I spent a year in the mouth of a whale. Not literally, of course, but in a place just as dark and confining. Inside, the outside world became a muffled hum, and time lost its meaning. It was a space of suspended existence—quiet, briny, and claustrophobic—where I felt both strangely protected, and painfully trapped.
In that cavernous darkness, I was living in a state of emotional and existential suspension. The whale had swallowed me whole on the day I realized that those I loved most had betrayed me. Perhaps it wasn’t the belly of the beast—maybe I wasn’t fully lost—but it was the mouth: a limbo where I was neither free nor consumed. Grief and shock held me in their jaws, and I floated there for what felt like an eternity, afraid to move in any direction.
The grief that swallowed me was born of an unexpected betrayal. One wound in particular cut me deeper than all the others: the sudden and unexpected loss of a childhood friend, my best friend of nearly thirty years. She was, in many ways, a sister to me—we grew up side by side, whispering secrets under starry summer skies, trading dreams about who we’d become. If anyone in the world truly knew me, it was her. Or so I believed.

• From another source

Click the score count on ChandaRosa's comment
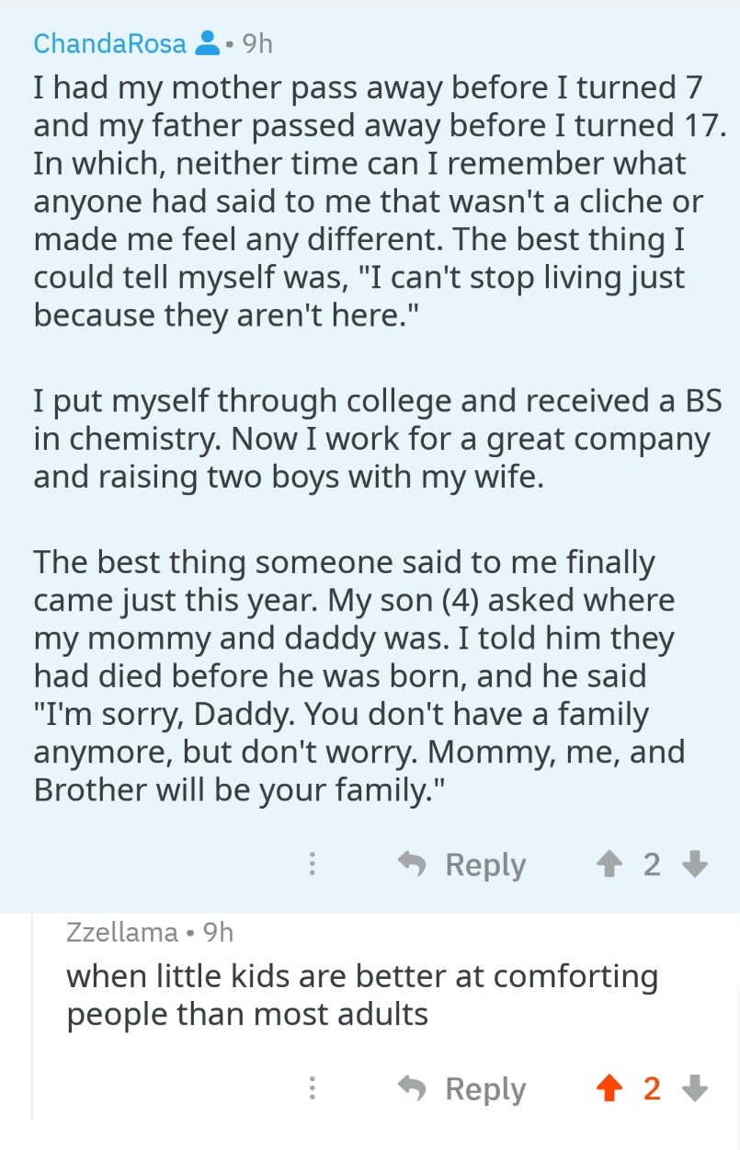740x1150 pixels. [x=652, y=864]
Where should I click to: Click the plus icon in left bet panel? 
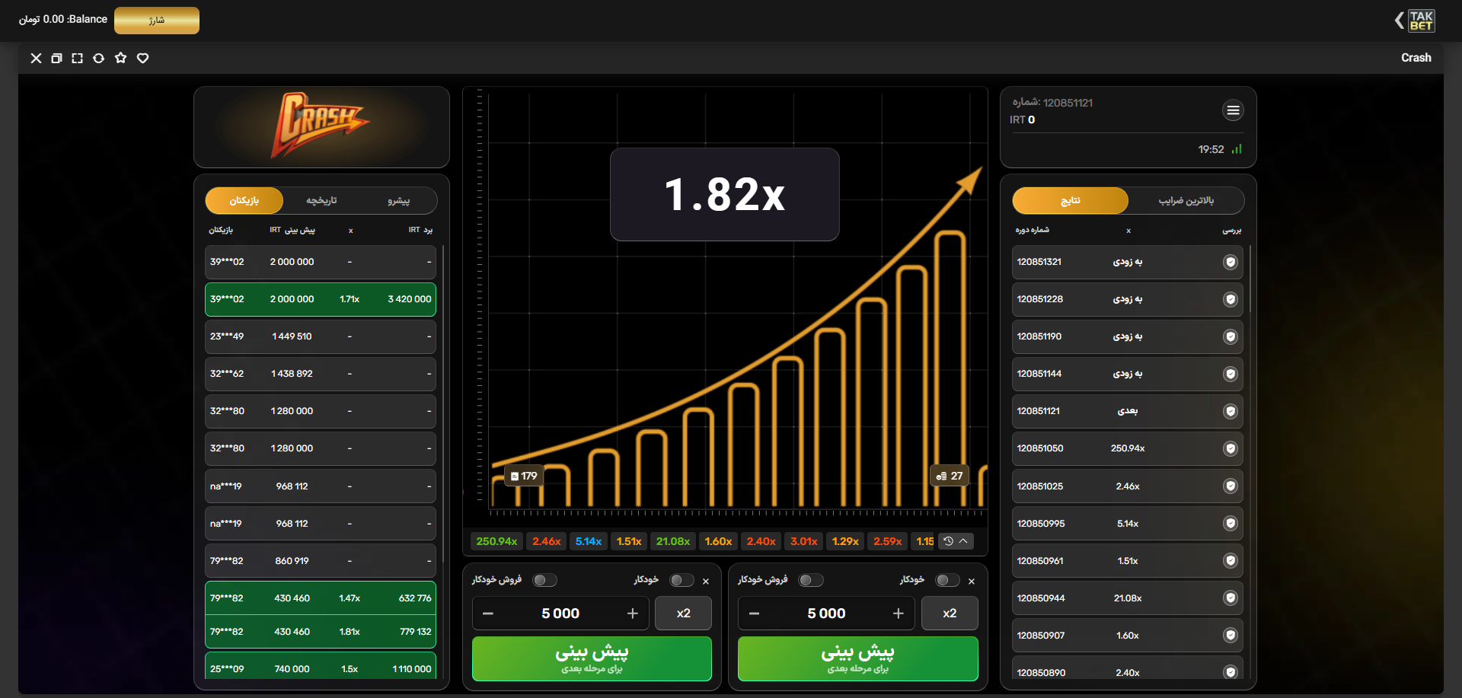(632, 614)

That illusion shattered the day I introduced her to Amelia. Amelia is my partner, my wife, the woman not only who holds my heart, but is the center of my universe. I had imagined my best friend would embrace Amelia just as I did—warmly, without question—because that’s what you do when someone you love finds happiness.
Instead, I watched an icy distance cloud my friend’s face the moment she realized that Amelia is transgender. Her polite smile tightened at the edges; her eyes darted away. Later, in a hushed and stilted voice, she confessed that this—my life, my marriage—was something she couldn’t accept. In that moment, I felt a cold weight of understanding: the person I had trusted with every chapter of my life was not the person I thought she was.
I left that conversation as if in a daze, my stomach hollowed out. This was someone who had seen me through every awkward year, every heartbreak and triumph since we were girls. She had cried with me when we were working on an ambulance together, cheered for me when I returned with my certifications from the fire academy, and shared countless ordinary afternoons that became cherished memories. Yet when it truly mattered, when I needed her to see me, and the woman I love, she refused. It was as if decades of friendship evaporated in an instant, erased by a truth I had thought she could handle. I realized, standing there with my hands shaking and my eyes burning with tears I refused to shed in front of her, that perhaps she had never really known me at all.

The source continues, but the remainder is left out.